The PineTab‑V ships with a big screen and a Debian‑based Linux distribution, maintained by StarFive, which is, of course, tailored for RISC‑V. With a base price of $159 (exchange rates apply), it features a 10.1-inch IPS screen, a 2-megapixel front camera, a 5-megapixel rear camera, and a detachable magnetic keyboard, according to reports.

Early units, released in 2023, lacked any operating system, but as of March 2025, a functional image based on Debian 12 (Bookworm/Sid) with GNOME (a rich operating system) was included and pre-installed.

The PineTab-V obviously supports browsing, editing documents, and playing video, but as expected for a tablet, it isn't up to the task for heavier workloads, such as video editing (perhaps because the vast majority of owners tend to have much more performant chips in their iPhones). Demonstration images from the event showed the device running lightweight games, highlighting the capability of RISC-V-based system-on-chip in mobile computing applications beyond embedded systems.

The announcement, to some extent, highlights growing confidence in the maturity of the RISC-V ecosystem. The summit reflected momentum across multiple layers—from chip-level IP to consumer hardware, which perhaps signals expanding opportunities for RISC-V in mainstream electronics.

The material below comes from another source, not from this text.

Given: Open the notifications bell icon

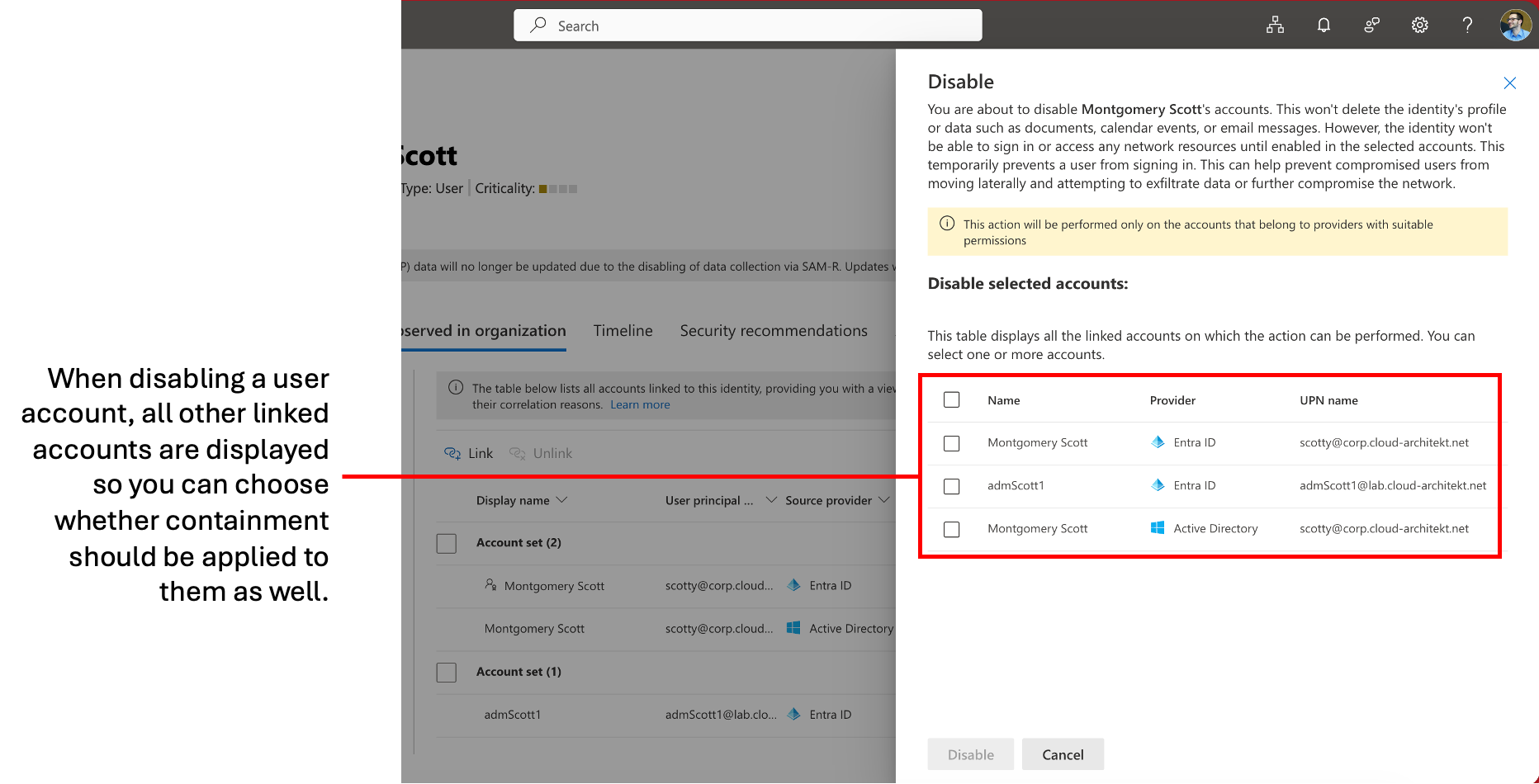Looking at the screenshot, I should pyautogui.click(x=1324, y=25).

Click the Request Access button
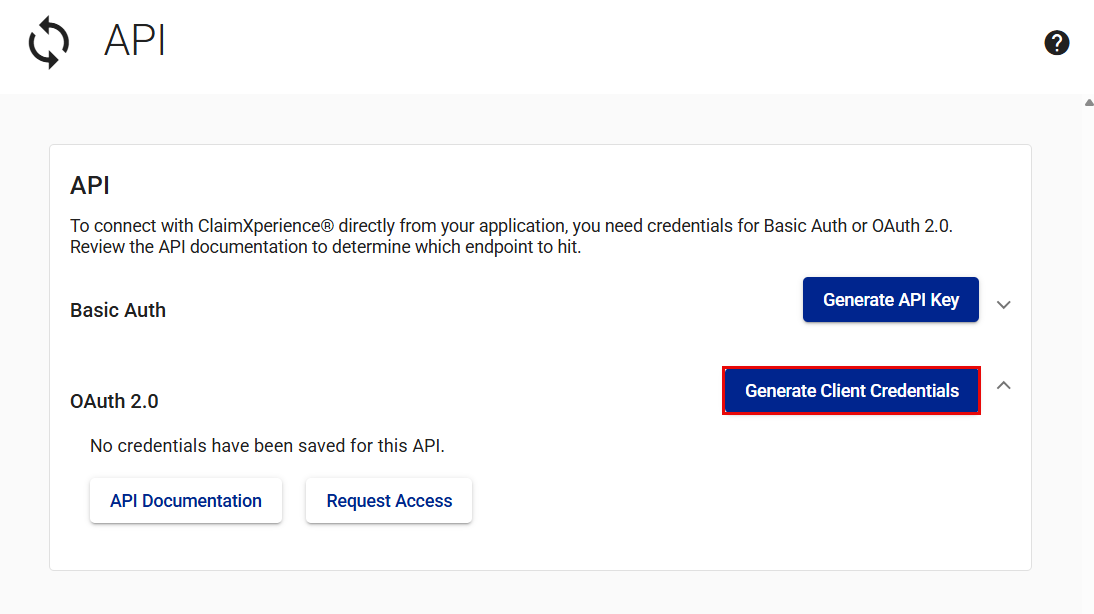click(x=389, y=501)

While the PineTab-V is not a powerhouse by modern standards, its value for technology geeks lies in what it represents: a working example of an RISC-V device capable consumer device running a desktop Linux environment out of the box. This is a notable milestone for the instruction set architecture, which has so far been confined to academic, embedded, or industrial domains with minimal user-facing software. The fact that users can now interact with a GNOME desktop, open a browser, type documents, and even play simple games on a RISC-V chip is a strong signal that the software ecosystem is beginning to catch up with the hardware.